3 Tips for Writing a Creative Strategy That Sticks

Usually when I tell someone I work in brand strategy, I get a handful of reactions.
"Oh, you design logos? Like the Nike swoosh?"
"Have you worked on any ads I would have seen?"
"Branding…is that like marketing?"

As brand strategists, we need to think about all of those things - and lots more - when we design any brand strategy. Because a brand is ALWAYS communicating. We have to make sure we're strategically communicating what the brand wants to say – in every part of its expression. When brands aren't intentional, people notice, and the brand falls apart over time.

Brand strategy is often delivered as words on slides and in frameworks. Each word is deliberately chosen in collaboration with our clients to convey as much as it possibly can. A comment we often hear, however, is “This is great, but how does this translate to my creative team?” This is where creative strategy comes in. Think of it as the glue between a brand strategy and all creative expression of that strategy.

No two creative strategies will look the same.

Sometimes and oftentimes, creative strategy comes in the form of a brief crafted to inform brand identities, campaigns, design systems, product redesigns. They are a useful tool for any design team to start concepting from.

In other cases, creative strategy is a conversation between internal teams. A strategist and a designer building a creative strategy together. This collaborative build - or what I like to call a “jam session” - can happen throughout a design process. Because the truth is, a lot of creative sparks happen between the lines on the page. It’s subjective. But there is a process that supports it.

The ultimate goal of any creative strategy is to make the strategy stick and the brand experience cohesive. To do that, it has to inspire creative teams. They have to understand the strategy in a way they can design to.

You might be asking – but how do I help teams understand months of work in a single briefing session or document? It’s not always easy but remembering the energetic moments from developing the brand strategy is a helpful place to start.
• Were there moments when the lightbulb went off for clients?
• Moments that really excited the leadership team?
• Moments when the clients suddenly saw themselves differently?

That’s what a creative strategist is trying to capture - the breakthroughs where the strategy goes from being words on a slide, to something everyone on the team can imagine, feel, and see. The place where their entire brand is coming together - the ads, the product, the marketing – and it feels like something that’s always been true.

Whether you’re penning a creative strategy or receiving one from your agency partners, here are some tips for making sure your it inspires creative:

  • Be brief. A lot of strategists and clients will ask themselves “what else can I add?” The question should be, “what can I take away and still maintain the essence of the strategy?” Whether that’s for creating a brief or actually briefing your teammates, be brief.
  • Stay focused. A good strategy anchors on a key insight that drives the process. Bring that singular idea to the briefing.
  • Be self-evident. A brief should stand on its own. If it needs a lot of explanation to your teams, it might need another round of revision and focus to limit the need for a walk through.
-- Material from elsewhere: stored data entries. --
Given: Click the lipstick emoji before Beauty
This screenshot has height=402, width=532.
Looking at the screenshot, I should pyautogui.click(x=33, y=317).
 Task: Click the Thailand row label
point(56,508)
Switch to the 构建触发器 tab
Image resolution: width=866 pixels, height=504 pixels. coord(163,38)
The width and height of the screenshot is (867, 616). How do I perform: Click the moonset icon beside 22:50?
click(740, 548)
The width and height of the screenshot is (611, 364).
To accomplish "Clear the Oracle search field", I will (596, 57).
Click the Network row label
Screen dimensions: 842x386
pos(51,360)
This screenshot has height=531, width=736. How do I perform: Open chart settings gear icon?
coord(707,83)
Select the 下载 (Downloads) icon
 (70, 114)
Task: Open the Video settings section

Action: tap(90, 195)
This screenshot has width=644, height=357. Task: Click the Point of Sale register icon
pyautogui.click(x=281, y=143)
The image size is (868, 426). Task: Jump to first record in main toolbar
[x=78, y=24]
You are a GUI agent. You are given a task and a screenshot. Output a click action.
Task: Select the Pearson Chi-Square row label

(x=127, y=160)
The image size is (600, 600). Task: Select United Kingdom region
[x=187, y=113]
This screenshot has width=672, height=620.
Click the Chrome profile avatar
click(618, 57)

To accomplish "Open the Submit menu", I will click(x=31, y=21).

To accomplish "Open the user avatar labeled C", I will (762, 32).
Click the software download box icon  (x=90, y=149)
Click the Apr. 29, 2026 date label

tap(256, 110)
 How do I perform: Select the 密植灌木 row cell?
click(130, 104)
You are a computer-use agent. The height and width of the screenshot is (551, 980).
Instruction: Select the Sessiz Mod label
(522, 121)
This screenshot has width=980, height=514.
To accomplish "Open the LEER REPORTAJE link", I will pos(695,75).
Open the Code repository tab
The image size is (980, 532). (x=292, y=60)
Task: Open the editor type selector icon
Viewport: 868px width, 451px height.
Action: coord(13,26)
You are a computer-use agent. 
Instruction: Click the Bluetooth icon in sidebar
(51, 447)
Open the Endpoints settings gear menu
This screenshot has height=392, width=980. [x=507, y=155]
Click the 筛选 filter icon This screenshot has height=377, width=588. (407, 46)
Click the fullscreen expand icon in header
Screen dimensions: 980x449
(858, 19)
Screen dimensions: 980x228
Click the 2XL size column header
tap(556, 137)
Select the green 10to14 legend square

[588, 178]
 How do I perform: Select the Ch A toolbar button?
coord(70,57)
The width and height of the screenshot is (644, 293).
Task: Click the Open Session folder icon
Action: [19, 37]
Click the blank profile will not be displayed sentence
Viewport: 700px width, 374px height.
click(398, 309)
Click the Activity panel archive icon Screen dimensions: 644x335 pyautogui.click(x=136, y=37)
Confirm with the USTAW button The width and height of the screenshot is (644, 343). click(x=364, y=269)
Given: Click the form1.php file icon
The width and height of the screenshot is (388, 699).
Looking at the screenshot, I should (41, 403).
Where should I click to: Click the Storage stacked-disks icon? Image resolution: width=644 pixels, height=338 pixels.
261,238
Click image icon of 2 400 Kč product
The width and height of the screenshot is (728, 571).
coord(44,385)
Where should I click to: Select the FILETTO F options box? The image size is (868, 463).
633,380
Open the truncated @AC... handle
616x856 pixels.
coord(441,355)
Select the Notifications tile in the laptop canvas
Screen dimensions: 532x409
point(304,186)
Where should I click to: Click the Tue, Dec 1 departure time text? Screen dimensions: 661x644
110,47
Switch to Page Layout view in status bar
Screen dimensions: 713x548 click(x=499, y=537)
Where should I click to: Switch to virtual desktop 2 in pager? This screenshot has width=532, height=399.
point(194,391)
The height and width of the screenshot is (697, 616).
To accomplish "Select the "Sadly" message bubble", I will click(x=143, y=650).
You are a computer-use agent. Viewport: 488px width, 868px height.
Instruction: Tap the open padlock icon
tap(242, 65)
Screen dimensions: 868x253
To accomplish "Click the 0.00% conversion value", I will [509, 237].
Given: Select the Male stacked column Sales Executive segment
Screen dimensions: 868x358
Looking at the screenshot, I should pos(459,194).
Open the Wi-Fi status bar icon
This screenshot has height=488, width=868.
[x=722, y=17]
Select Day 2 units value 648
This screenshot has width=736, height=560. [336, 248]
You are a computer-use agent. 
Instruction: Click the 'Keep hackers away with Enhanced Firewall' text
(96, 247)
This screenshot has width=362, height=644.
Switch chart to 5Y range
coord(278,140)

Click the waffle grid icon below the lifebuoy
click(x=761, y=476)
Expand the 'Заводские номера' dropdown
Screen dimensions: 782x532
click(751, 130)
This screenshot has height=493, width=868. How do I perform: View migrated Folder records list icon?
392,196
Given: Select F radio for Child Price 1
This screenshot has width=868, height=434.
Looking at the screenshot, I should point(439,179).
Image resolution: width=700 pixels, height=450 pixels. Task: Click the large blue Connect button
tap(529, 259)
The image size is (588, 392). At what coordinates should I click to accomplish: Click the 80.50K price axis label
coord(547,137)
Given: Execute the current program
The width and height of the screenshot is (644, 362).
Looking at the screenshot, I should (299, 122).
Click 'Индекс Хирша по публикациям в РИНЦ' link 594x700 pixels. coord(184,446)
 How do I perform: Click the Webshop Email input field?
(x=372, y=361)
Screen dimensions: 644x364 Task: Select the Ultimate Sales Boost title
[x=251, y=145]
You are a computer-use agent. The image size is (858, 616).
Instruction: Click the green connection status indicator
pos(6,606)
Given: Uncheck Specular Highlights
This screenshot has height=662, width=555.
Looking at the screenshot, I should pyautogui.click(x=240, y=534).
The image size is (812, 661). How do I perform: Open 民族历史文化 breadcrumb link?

Creative strategy is about taking note of the small moments and sharing them in such a way that creative teams can feel them too. And while an identity system is being developed, creative strategy helps hold teams accountable to the strategy through expression. So that when teams and clients see the design system, they know how to bring the brand to life. Ensuring that at every encounter – from the micro moments of a product experience to a billboard – it feels intentionally and distinctly like their brand.